# New Dish Customer with some questions



## christy552005 (May 14, 2012)

Hi everybody, 
We just switched from Directv last week to Dish. We have a 1 hopper/3 joey setup. I have a couple of questions...I have looked through the forum and did not find a definitive answer, so forgive me if this is a repeat question. 
First thing, in the morning when I "wake up" the hopper, I get the "please wait while we check your switch configuration". This is not a big deal, except that it seems to kill the other tv's and anything that is recording. Is this normal? Is there any way to stop this from happening other than to set the inactivity timer to never? Is it true that the hopper will not get updates if it isn't allowed to go into inactivity mode?
My other question is about the number of timers we can have. I have read 96 timers. Mine seems to stop at 30. I should clarify that when I say timers I mean scheduling repeating DVR Timers. It seems I can go through the guide and tell it to record multiple shows individually...I haven't hit a limit on that yet. I'm totally bummed that 30 is the limit for series recordings. We are a household of 5, so 1 hopper is a bit of a stretch, but we figured we could just DVR plenty of stuff for the kids and it not be an issue. Can anyone confirm how many series timers we can have? If it is 30, is there an update coming to give us more?
Thanks for your help!


----------



## RasputinAXP (Jan 23, 2008)

It shouldn't be doing a check switch daily. That's a cold boot process (or post-signal loss). That's not normal.

I haven't hit a limit on my timers, so I don't know what the deal is with that.


----------



## oldengineer (May 25, 2008)

As noted the daily check switch is abnormal.

The 30 timer limit was a bug in early software versions. I currently have s211 in the hoppers and s263 in the joeys and have no problems. 96 timers and 576 total scheduled recordings is what you should have.


----------



## domingos35 (Jan 12, 2006)

u either have a low signal ,bad wiring or a bad hopper call dish


----------



## christy552005 (May 14, 2012)

i guess i have S211. In the diagonostics menu i see "hopper software :S211 NACB"

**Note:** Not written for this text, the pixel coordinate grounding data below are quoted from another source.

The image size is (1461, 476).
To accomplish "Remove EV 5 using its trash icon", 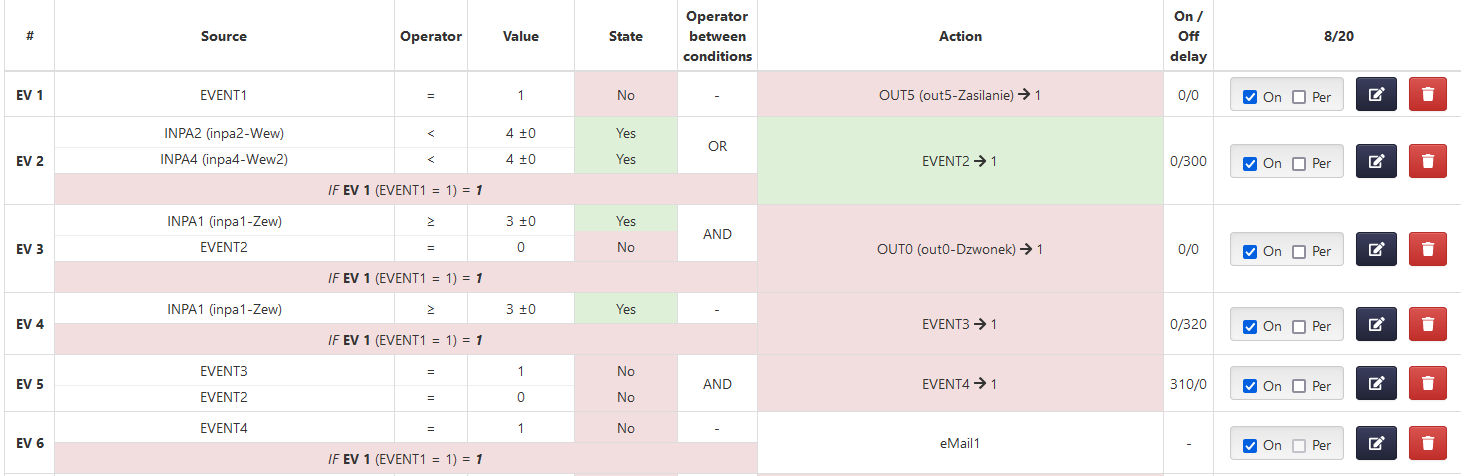I will (1428, 385).
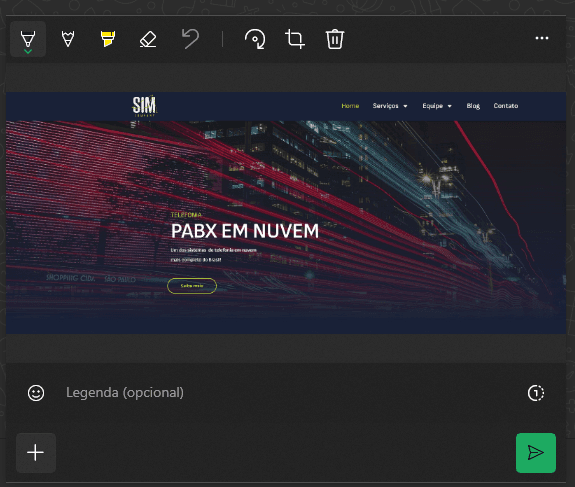575x487 pixels.
Task: Select the second pen tool
Action: pyautogui.click(x=68, y=39)
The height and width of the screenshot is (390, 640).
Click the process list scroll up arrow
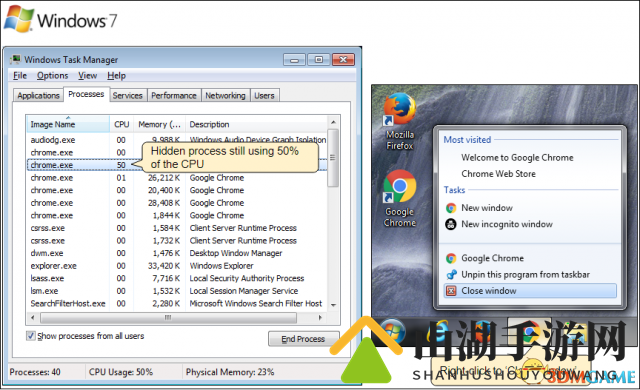333,122
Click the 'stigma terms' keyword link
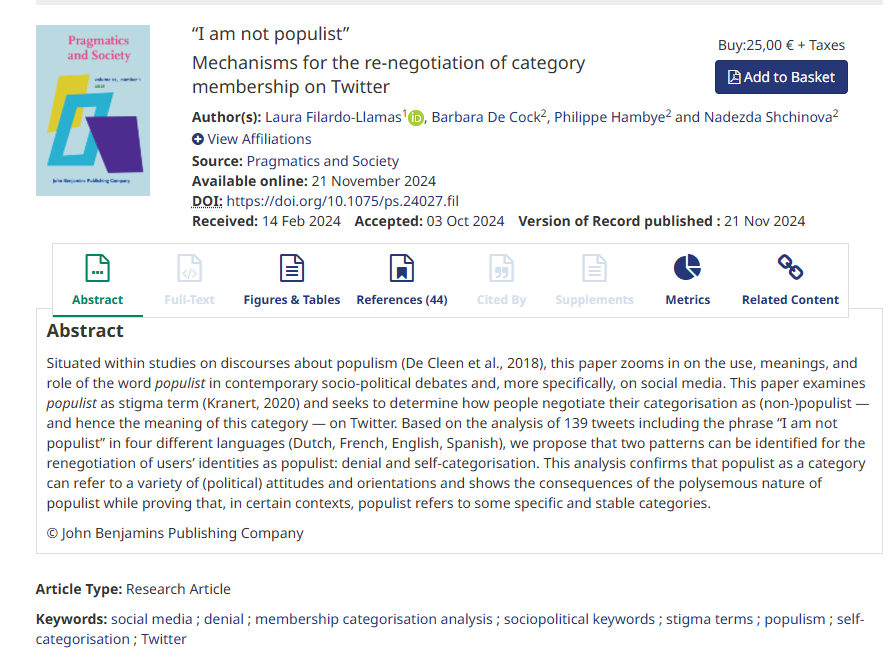The width and height of the screenshot is (892, 660). point(710,619)
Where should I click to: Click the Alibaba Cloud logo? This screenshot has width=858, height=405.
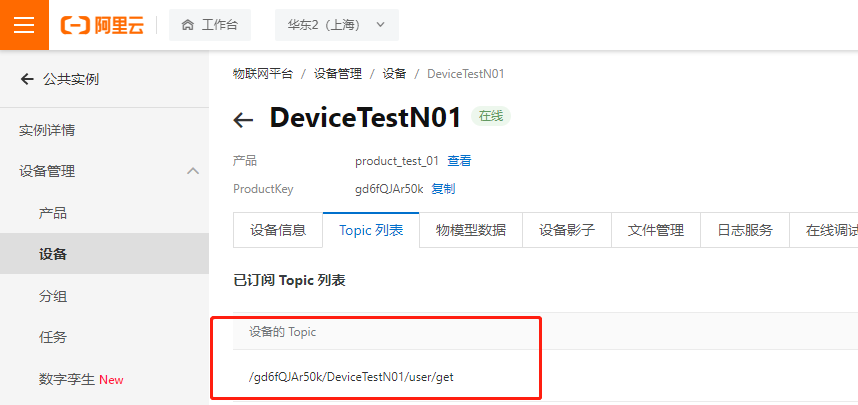pyautogui.click(x=102, y=25)
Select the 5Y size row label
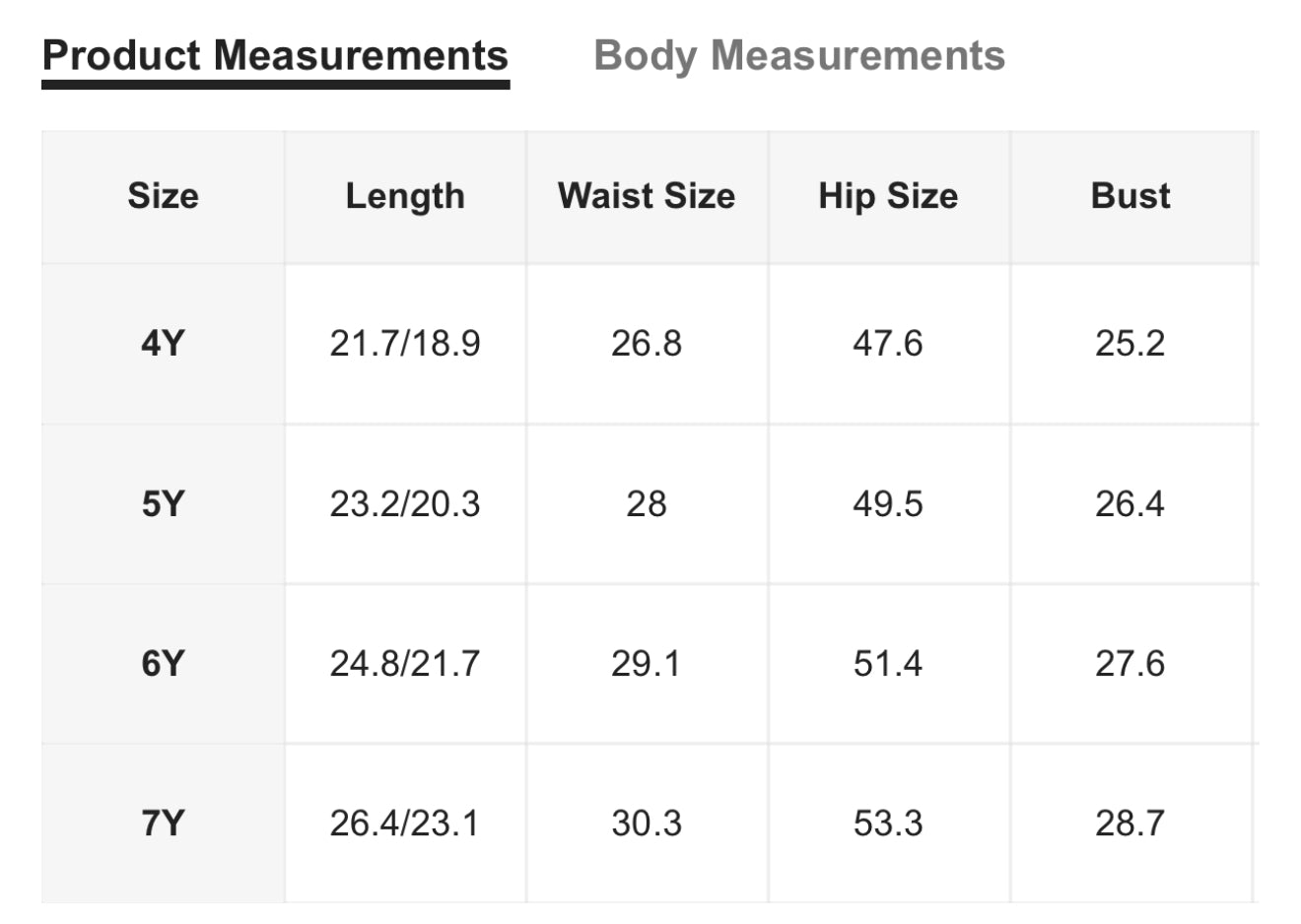 coord(163,504)
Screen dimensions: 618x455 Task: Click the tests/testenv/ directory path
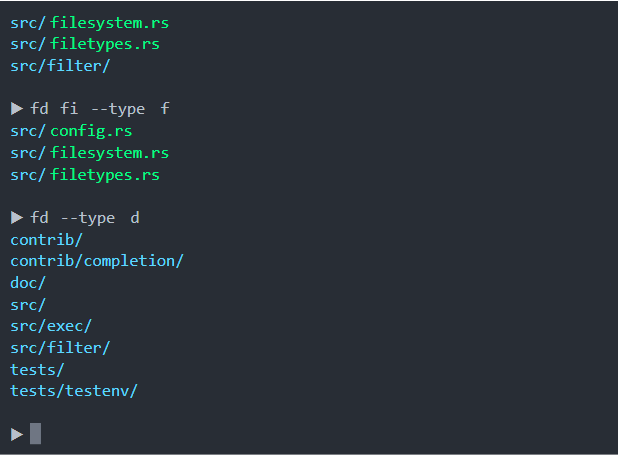pos(74,391)
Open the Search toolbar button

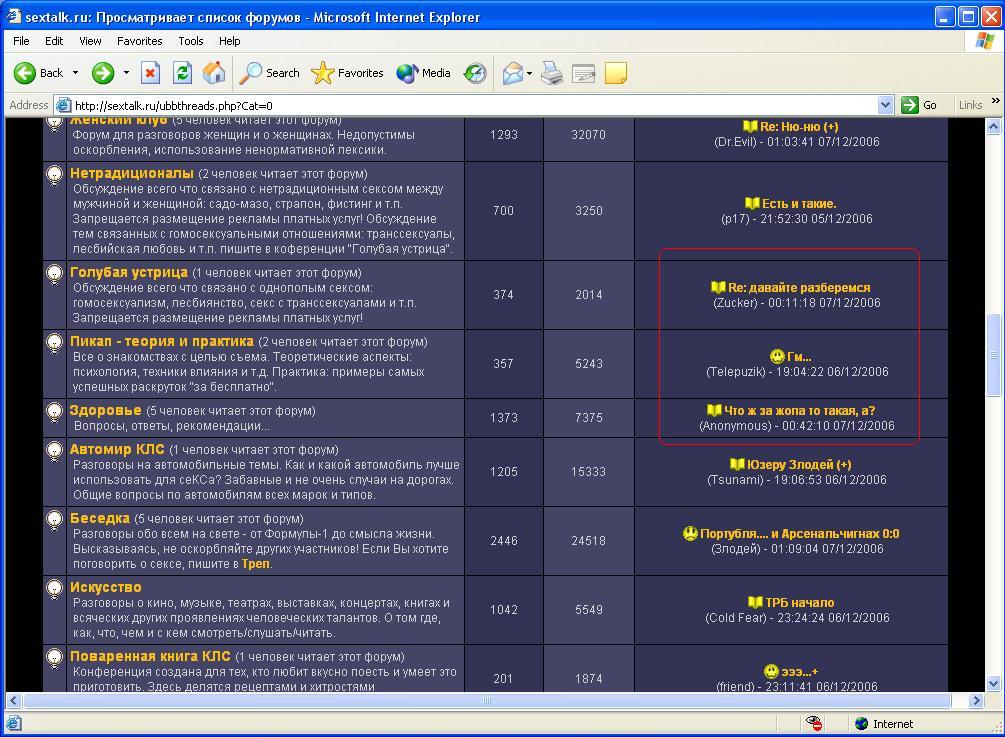pos(270,73)
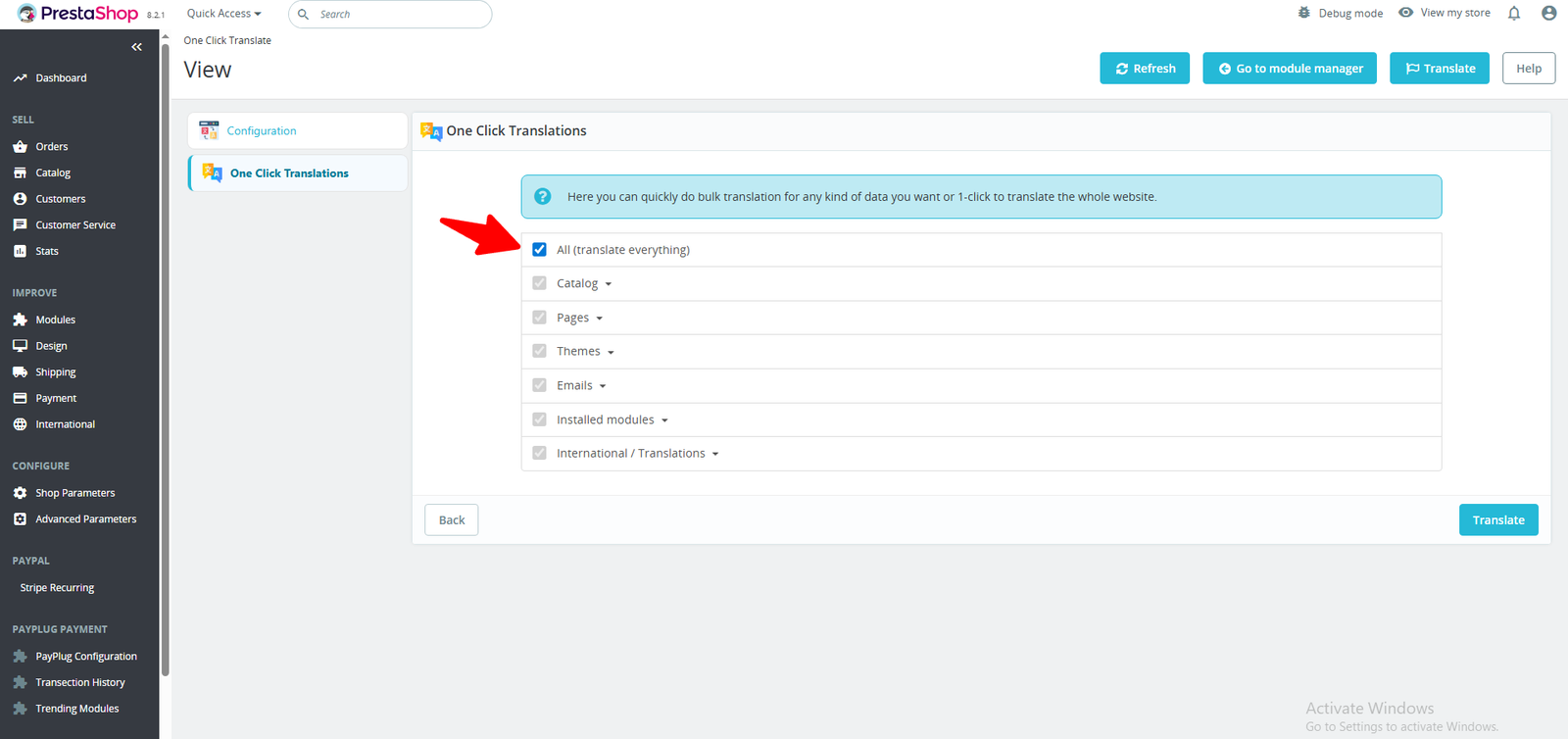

So you are saying that you can set 96 Series timers?


----------



## patmurphey (Dec 21, 2006)

What's your satellite configuration? If you are Eastern arc and are looking at satellites 61.5 and 72.7 without 77, the check switch is a known software issue that's being worked on. Most people don't need 77, except for certain locals. It's a minor nuisance and does no harm.


----------



## [email protected] Network (Jan 6, 2011)

christy552005 said:


> Hi everybody,
> We just switched from Directv last week to Dish. We have a 1 hopper/3 joey setup. I have a couple of questions...I have looked through the forum and did not find a definitive answer, so forgive me if this is a repeat question.
> First thing, in the morning when I "wake up" the hopper, I get the "please wait while we check your switch configuration". This is not a big deal, except that it seems to kill the other tv's and anything that is recording. Is this normal? Is there any way to stop this from happening other than to set the inactivity timer to never? Is it true that the hopper will not get updates if it isn't allowed to go into inactivity mode?
> My other question is about the number of timers we can have. I have read 96 timers. Mine seems to stop at 30. I should clarify that when I say timers I mean scheduling repeating DVR Timers. It seems I can go through the guide and tell it to record multiple shows individually...I haven't hit a limit on that yet. I'm totally bummed that 30 is the limit for series recordings. We are a household of 5, so 1 hopper is a bit of a stretch, but we figured we could just DVR plenty of stuff for the kids and it not be an issue. Can anyone confirm how many series timers we can have? If it is 30, is there an update coming to give us more?
> Thanks for your help!


It is not normal for the Hopper to do a check switch test every morning. Will you please send me a PM with your phone number or account number?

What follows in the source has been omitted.